* RECORD SET
>>>>>
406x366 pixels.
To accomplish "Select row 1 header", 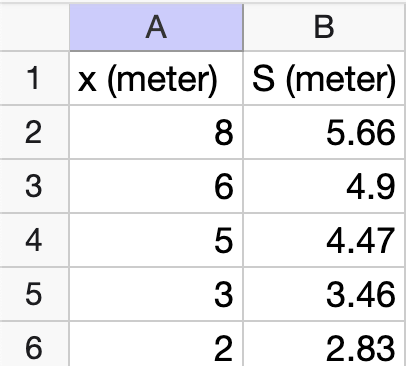I will click(34, 78).
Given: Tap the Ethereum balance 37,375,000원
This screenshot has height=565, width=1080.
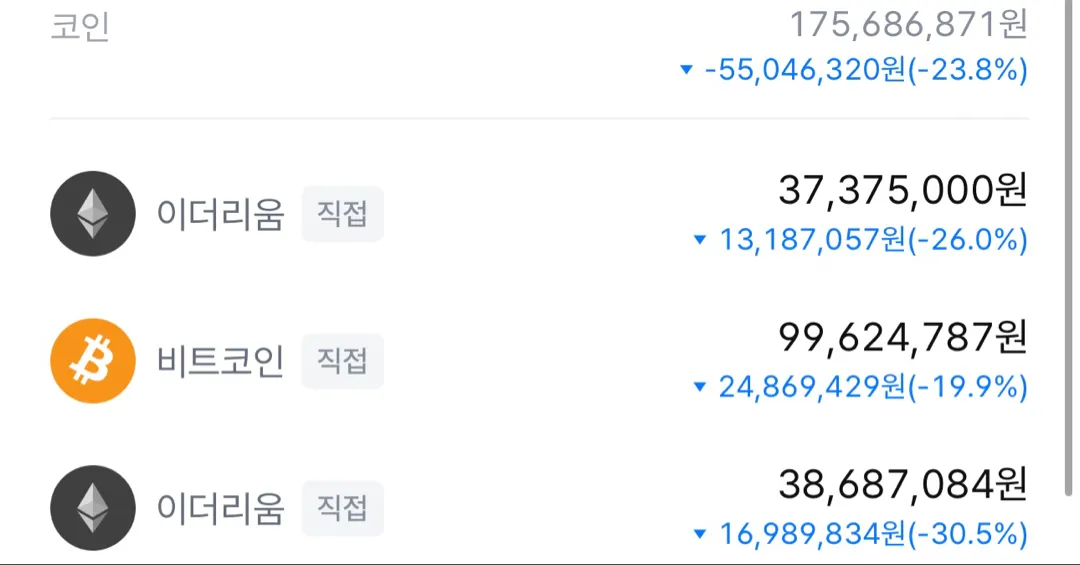Looking at the screenshot, I should [902, 190].
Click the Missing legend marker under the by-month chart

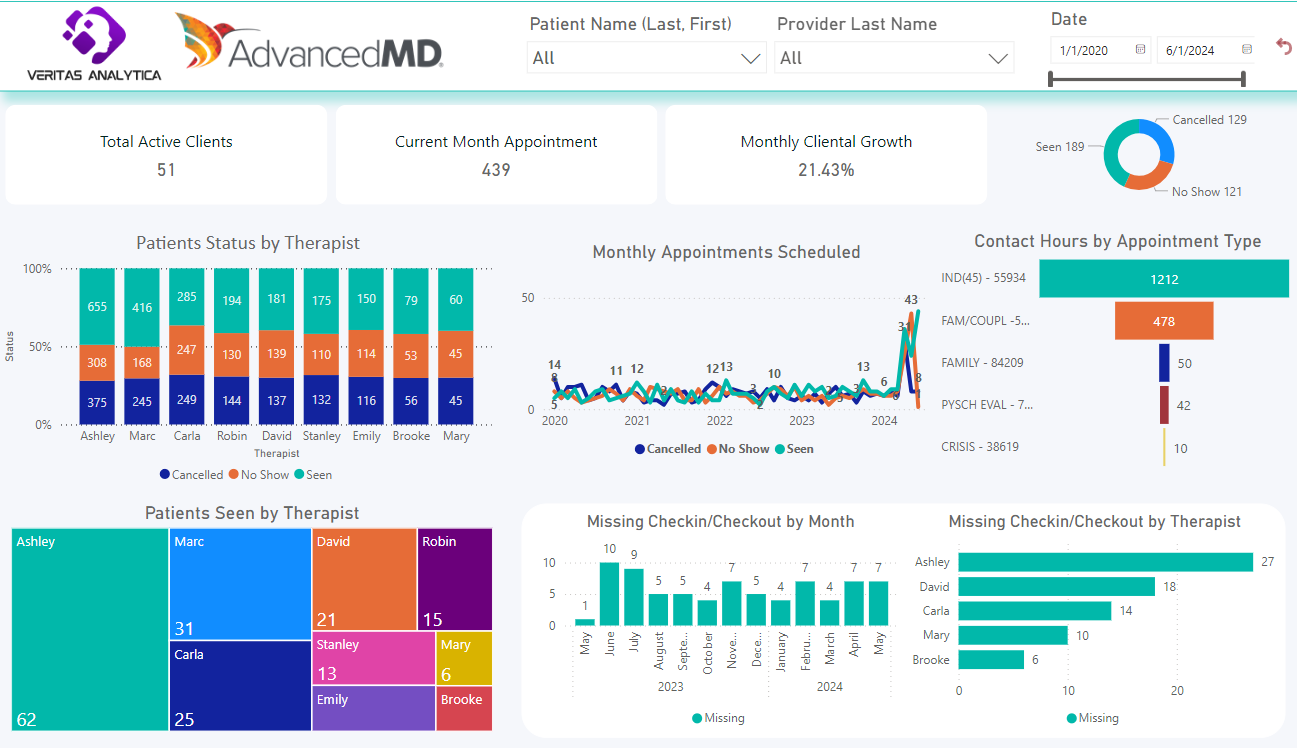[696, 718]
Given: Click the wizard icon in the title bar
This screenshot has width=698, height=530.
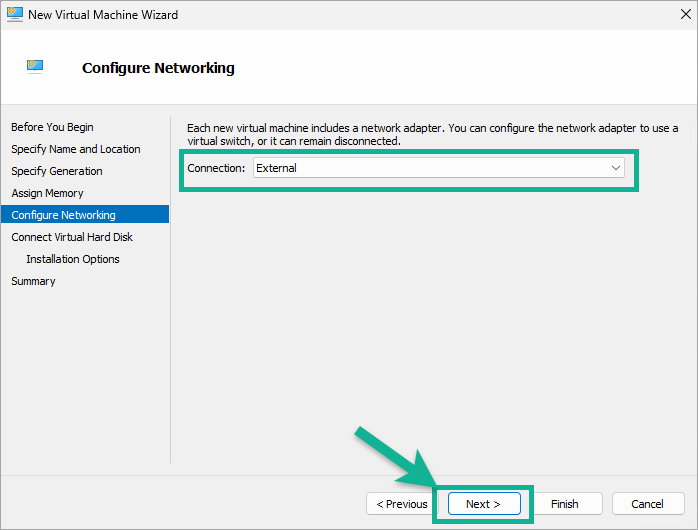Looking at the screenshot, I should tap(14, 14).
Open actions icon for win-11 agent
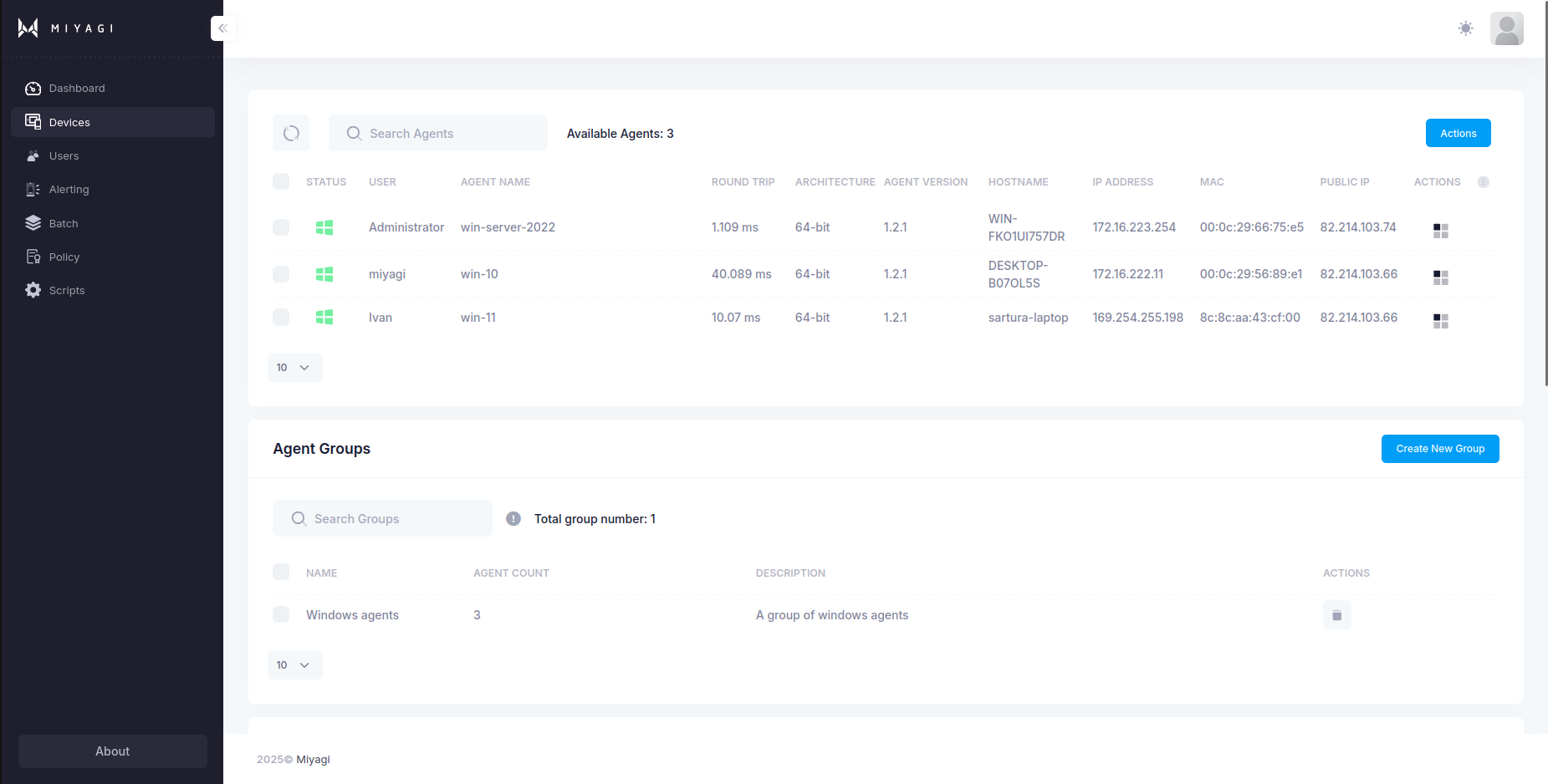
<<<<<
* ASSIGNMENT
Please reproduce the lines exactly from the one containing "This screenshot has height=565, width=1080." through the last line of the data above, and keep the pictures out.

* EXPECTED OUTPUT
This screenshot has height=565, width=1080.
Looking at the screenshot, I should [902, 190].
Click the Missing legend marker under the by-month chart

[696, 718]
Given: Click the wizard icon in the title bar
This screenshot has width=698, height=530.
Looking at the screenshot, I should tap(14, 14).
Open actions icon for win-11 agent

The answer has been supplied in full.